*** Source passage Section Begins ***

When approaching the deadlift, you should be using a width that is about what you’d use for a vertical jump. Stance is a little wider than shoulders, with your toes pointing outward. The bar should be about one inch from your shins. Grab the bar, using an alternated grip (each hand facing the other direction). Keep your knees straight.  Then, bend the knees forward just a bit, letting your shins tough. Squeeze the chest up, pulling the back up. Take a very big breath. Finally, it’s time to DRAG the bar up your legs until you’re standing up straight in the upright position.


Many lifters LIVE in their back braces, afraid to bend over at the water fountain without its assistance. While this is a bit extreme, and may lead to the back not developing its own stabilizer muscle strength, there is something to be said for the protection the back brace can provide when training with deadlifts. Tightening the region will keep your lumbar region in place and less likely to jump or spasm as you execute the movement. Don’t worry if it feels tight – you can loosen the belt between sets. Top lifters in bodybuilding and powerlifting always use their back braces to prolong their career while avoiding injury – and so should you!

*** Source passage Section Ends ***

## Your tasks
a - In the deadlift passage, how far from your shins should the bar be?
b - For each statement, say yes or no depending on whether it agrees with the deadlift passage, and quote the words that decide it. (i) The stance is a little wider than the shoulders. (ii) The belt has to stay tight between sets. (iii) Both hands grip the bar facing the same direction.

*** Input data Section Begins ***

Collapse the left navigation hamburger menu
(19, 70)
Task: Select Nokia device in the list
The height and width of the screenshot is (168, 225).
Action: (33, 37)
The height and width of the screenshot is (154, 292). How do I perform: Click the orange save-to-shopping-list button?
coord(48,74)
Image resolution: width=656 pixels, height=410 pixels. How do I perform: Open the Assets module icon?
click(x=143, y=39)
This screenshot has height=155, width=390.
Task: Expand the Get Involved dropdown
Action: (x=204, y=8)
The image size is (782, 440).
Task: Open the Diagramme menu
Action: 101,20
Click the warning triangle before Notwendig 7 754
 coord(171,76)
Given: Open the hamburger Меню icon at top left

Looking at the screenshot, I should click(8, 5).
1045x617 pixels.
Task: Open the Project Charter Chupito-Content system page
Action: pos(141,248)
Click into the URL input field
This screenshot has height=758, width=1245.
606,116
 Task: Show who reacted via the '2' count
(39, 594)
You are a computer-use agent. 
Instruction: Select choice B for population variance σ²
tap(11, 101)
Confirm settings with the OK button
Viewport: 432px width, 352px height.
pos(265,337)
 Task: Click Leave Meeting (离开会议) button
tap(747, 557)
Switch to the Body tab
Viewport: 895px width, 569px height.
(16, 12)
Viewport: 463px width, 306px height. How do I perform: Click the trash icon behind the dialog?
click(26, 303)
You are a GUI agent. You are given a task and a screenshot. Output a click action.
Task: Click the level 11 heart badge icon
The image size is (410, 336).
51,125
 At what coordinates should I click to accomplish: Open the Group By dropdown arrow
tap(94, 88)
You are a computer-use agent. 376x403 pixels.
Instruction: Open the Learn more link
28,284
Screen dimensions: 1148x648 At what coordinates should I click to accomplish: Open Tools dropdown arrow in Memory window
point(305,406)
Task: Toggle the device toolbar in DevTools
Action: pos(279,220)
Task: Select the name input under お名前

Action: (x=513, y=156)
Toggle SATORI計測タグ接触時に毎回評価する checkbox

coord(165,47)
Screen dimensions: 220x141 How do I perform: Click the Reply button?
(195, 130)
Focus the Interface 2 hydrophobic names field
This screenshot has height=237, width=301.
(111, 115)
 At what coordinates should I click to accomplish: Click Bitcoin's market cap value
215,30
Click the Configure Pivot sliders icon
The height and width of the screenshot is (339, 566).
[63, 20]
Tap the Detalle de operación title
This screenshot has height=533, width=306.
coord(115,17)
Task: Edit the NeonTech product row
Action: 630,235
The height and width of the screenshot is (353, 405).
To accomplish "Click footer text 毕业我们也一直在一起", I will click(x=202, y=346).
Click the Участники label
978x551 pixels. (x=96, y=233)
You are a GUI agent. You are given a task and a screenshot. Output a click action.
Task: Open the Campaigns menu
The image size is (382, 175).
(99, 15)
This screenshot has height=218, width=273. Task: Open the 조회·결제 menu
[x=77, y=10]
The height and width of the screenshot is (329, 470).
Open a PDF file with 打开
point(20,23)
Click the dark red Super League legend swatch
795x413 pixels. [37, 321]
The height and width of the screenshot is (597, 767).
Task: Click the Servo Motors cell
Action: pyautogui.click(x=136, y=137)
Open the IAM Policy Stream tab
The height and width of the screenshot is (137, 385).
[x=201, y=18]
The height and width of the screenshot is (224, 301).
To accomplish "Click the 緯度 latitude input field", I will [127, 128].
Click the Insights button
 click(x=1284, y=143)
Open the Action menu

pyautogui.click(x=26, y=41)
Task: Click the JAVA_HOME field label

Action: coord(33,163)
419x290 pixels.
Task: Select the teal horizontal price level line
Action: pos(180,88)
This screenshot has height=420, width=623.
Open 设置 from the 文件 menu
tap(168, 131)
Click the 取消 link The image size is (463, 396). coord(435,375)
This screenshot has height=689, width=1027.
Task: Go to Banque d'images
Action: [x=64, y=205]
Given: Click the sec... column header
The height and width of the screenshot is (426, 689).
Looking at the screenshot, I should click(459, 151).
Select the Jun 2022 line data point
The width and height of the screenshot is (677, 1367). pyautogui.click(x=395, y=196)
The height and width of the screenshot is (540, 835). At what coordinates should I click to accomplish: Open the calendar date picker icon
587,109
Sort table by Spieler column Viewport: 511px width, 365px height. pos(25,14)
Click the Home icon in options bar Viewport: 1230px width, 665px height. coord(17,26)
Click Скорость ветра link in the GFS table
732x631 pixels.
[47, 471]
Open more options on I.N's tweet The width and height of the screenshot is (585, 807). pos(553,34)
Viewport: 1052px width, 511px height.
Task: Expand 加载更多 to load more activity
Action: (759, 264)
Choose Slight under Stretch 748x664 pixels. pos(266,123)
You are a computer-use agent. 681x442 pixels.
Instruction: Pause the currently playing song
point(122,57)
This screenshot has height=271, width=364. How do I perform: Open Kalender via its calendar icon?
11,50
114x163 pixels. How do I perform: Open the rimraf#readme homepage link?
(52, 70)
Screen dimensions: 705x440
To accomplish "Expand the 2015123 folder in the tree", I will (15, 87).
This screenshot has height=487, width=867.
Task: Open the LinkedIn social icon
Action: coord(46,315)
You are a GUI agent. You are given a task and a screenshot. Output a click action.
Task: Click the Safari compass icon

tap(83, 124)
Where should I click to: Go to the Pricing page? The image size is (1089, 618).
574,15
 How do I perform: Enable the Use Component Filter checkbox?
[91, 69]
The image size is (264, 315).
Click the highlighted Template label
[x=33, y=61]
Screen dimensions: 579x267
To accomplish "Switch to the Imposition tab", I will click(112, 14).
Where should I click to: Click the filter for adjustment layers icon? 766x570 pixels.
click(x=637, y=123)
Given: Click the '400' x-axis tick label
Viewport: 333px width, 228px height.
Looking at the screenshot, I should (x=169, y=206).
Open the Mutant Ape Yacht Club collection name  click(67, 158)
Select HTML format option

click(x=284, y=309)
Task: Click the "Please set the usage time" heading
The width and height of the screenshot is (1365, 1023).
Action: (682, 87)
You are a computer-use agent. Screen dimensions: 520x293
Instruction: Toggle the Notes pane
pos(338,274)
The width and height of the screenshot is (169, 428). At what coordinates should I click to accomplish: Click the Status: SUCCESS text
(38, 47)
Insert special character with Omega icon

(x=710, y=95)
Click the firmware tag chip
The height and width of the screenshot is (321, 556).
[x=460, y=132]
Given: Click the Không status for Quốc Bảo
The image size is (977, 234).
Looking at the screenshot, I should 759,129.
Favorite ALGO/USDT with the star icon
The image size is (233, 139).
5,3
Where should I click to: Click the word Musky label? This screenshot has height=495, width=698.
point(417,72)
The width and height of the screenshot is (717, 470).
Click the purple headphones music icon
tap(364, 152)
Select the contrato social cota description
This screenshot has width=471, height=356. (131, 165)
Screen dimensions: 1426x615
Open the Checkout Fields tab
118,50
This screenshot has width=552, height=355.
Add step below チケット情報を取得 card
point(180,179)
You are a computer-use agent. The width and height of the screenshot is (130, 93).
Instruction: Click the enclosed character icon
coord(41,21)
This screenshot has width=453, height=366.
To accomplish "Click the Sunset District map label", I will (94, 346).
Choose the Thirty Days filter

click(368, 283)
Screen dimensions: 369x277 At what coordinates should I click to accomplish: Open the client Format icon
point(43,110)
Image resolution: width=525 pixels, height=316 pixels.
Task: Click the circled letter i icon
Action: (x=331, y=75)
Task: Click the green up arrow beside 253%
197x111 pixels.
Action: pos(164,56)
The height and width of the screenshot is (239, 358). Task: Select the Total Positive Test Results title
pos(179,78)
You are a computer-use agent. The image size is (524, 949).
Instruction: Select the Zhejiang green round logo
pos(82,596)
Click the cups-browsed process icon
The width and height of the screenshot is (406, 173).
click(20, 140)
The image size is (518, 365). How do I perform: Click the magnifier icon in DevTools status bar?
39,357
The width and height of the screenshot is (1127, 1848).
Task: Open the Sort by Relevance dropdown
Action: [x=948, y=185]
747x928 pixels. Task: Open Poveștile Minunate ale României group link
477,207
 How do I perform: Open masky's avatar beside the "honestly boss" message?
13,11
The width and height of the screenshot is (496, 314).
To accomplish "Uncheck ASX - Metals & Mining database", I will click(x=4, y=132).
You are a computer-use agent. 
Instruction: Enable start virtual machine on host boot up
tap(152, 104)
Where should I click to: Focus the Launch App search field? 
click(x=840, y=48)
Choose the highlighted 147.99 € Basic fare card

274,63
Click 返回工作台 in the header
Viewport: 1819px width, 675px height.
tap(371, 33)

*** Input data Section Ends ***

## Answers by item
a - About one inch.

b -
(i) Yes: "Stance is a little wider than shoulders"
(ii) No: "you can loosen the belt between sets"
(iii) No: "using an alternated grip (each hand facing the other direction)"